REQUIRED ACTION:
The records below are to be duplicated character for character.

SUPPLIED MATERIAL:
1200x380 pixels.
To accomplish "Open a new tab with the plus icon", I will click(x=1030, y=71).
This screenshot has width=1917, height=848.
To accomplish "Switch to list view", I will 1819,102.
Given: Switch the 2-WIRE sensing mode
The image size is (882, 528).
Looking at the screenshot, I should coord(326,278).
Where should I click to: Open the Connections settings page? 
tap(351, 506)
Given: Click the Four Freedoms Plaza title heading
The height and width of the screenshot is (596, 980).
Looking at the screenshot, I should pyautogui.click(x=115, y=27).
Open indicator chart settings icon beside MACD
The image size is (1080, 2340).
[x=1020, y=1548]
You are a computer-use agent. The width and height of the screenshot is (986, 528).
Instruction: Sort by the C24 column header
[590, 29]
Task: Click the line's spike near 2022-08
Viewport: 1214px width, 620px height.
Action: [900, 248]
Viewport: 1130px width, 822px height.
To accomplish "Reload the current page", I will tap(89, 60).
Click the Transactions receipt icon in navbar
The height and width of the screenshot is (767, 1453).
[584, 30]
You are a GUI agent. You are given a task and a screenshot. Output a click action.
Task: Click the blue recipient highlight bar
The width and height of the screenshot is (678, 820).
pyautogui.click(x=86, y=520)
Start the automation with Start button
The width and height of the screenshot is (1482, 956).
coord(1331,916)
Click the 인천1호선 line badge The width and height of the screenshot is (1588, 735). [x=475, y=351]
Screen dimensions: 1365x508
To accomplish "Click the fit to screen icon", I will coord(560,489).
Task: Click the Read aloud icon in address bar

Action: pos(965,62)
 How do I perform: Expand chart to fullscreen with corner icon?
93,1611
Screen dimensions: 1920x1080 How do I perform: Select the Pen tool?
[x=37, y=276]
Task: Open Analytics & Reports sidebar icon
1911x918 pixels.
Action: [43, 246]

EXERCISE SOLUTION:
1200x380 pixels.
To accomplish "Open a new tab with the plus icon", I will click(x=1030, y=71).
This screenshot has width=1917, height=848.
To accomplish "Switch to list view", I will 1819,102.
Given: Switch the 2-WIRE sensing mode
The image size is (882, 528).
Looking at the screenshot, I should coord(326,278).
Where should I click to: Open the Connections settings page? 
tap(351, 506)
Given: Click the Four Freedoms Plaza title heading
The height and width of the screenshot is (596, 980).
Looking at the screenshot, I should pyautogui.click(x=115, y=27).
Open indicator chart settings icon beside MACD
The image size is (1080, 2340).
[x=1020, y=1548]
You are a computer-use agent. The width and height of the screenshot is (986, 528).
Instruction: Sort by the C24 column header
[590, 29]
Task: Click the line's spike near 2022-08
Viewport: 1214px width, 620px height.
Action: [900, 248]
Viewport: 1130px width, 822px height.
To accomplish "Reload the current page", I will tap(89, 60).
Click the Transactions receipt icon in navbar
The height and width of the screenshot is (767, 1453).
[584, 30]
You are a GUI agent. You are given a task and a screenshot. Output a click action.
Task: Click the blue recipient highlight bar
The width and height of the screenshot is (678, 820).
pyautogui.click(x=86, y=520)
Start the automation with Start button
The width and height of the screenshot is (1482, 956).
coord(1331,916)
Click the 인천1호선 line badge The width and height of the screenshot is (1588, 735). [x=475, y=351]
Screen dimensions: 1365x508
To accomplish "Click the fit to screen icon", I will coord(560,489).
Task: Click the Read aloud icon in address bar

Action: pos(965,62)
 How do I perform: Expand chart to fullscreen with corner icon?
93,1611
Screen dimensions: 1920x1080 How do I perform: Select the Pen tool?
[x=37, y=276]
Task: Open Analytics & Reports sidebar icon
1911x918 pixels.
Action: [43, 246]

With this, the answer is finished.